在此情势下,孙启玉头脑发热,又向陌生的行业——钢铁渗透,想做中国民营钢铁企业的大佬。正是在这种无所不能的浮躁心理操纵下,孙启玉把赌注押在钢铁上,结果是输得精光,陷入债务深渊。
其次,要量入为出,谨慎融资,特别是不能拿高利贷饮鸩止渴,也不要轻易上市。
为了融资,德隆集团长期开出18%年息甚至更高的回报率进行融资,这在市场上人所共知。德隆在某省会城市租了四五层楼,以四星级宾馆的标准进行豪华装修,每年房租就高达1000万元,里面的工作人员有80多人。按此估算,德隆在此地融资的成本在20%~30%年息左右,其年收益必须要达到50%以上。如此高息融资,必然带来高风险。
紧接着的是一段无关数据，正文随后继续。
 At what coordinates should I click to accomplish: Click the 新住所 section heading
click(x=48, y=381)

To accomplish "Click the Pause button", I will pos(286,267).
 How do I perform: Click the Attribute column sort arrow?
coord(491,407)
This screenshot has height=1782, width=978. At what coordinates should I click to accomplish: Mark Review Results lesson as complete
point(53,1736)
企业资金紧张,然而多数银行又拒贷,所以不得不以高利息的民间借贷方式维持企業运转,而高利贷的利滚利、息生息,让企业家们不堪重负。自2016年以来,周建灿一共为民间借贷支付了17亿元的利息,其中一笔2.1亿元的借款,光利息就偿还了5.9亿。利息要比本金还高,于是很多人选择了借新还旧、以贷养贷,于是债务越滚越大、利息越还越多。
一直以来,融资难、融资贵都是民营企业家们的“心头痛”。虽然国家近年来在大力倡导“扶持中小企业”“输血实体经济”,可是往往只停留在会议上谈一谈、文件上摆一摆的层面,到了真正落实之处,银行等金融机构还是会更愿意把资金流向国企、流向地产等更容易赚钱的行业。
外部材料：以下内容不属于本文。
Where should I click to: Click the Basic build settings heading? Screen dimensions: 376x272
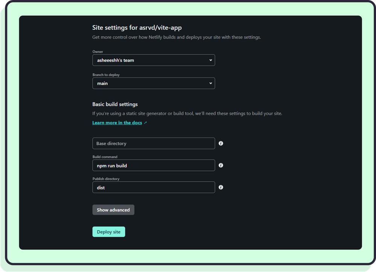tap(115, 104)
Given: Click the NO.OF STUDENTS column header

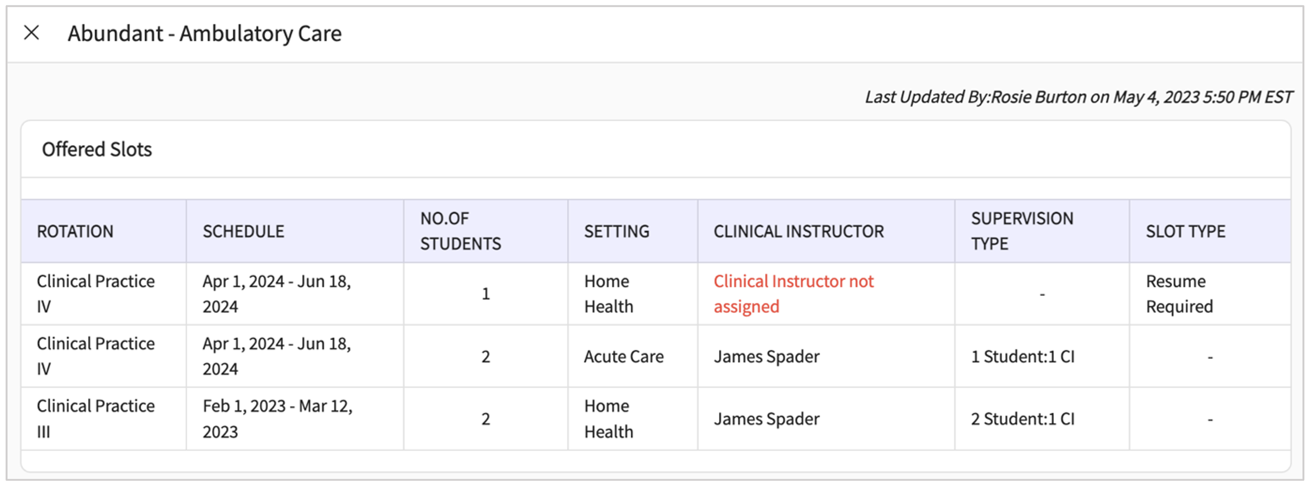Looking at the screenshot, I should (x=460, y=232).
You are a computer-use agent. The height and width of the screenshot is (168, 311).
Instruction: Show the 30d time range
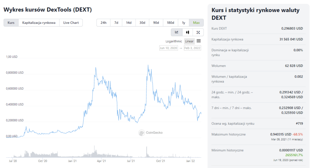click(142, 23)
再次,要认真揣摩政策趋势,不要犯背离政策走向的决策错误,不要耍小聪明。
很显然,周建灿盲目扩张的决策与国家“三去一降一补”的政策走向背道而驰。一脚踩空,脚脚落空。这样的教训在民营企业家身上数不胜数。
2003年1月,前海鑫集团董事长李海仓突遭横祸,令彼时年仅22岁、还在海外求学的李兆会猝不及防。然而“国不可一日无君”,海鑫集团这个当时总资产已超过30亿元人民币的“钢铁帝国”需要有人撑起家业。重孝在身的李兆会受命于危难之间,一夜之间,成为豪门少帅。
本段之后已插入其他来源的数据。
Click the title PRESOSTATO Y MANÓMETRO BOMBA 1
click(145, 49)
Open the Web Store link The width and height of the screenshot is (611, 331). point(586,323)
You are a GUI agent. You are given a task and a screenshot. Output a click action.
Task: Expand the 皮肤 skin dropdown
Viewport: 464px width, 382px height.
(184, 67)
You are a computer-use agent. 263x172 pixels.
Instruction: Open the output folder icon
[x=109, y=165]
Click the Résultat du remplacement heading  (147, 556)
也许是年少轻狂,接班伊始,李兆会急于要让外界打消他是一个“花花公子”、是一个“扶不起的阿斗”的形象,急于要树立自己的权威,过早地将忠诚而又富有管理经验的老臣一脚踢开,犯了接班大忌。接下来,李兆会又无视市场规律,逆流而上,犯了极其低级的决策错误。当时,全国钢铁企业出现大面积亏损。李兆会面对这一严峻形势,却毫不理会,非但没有压缩产量,反而恣意扩大生产规模,从2005年下半年钢价下滑开始,李兆会便将父亲留下的旧高炉和炼钢炉统统拆掉,重建新炉。可折腾了一阵子,扔进去好多钱化为灰烬。
尽管李兆会此前出国留学,在澳大利亚墨尔本蒙纳士大学学的是企业管理及现代营销专业,但理论和实践一旦脱节,失败不可避免。
因此,民营企业家一定要花功夫钻研国家产业政策,只有与国家政策合拍,企业才能走上一条正确的发展道路。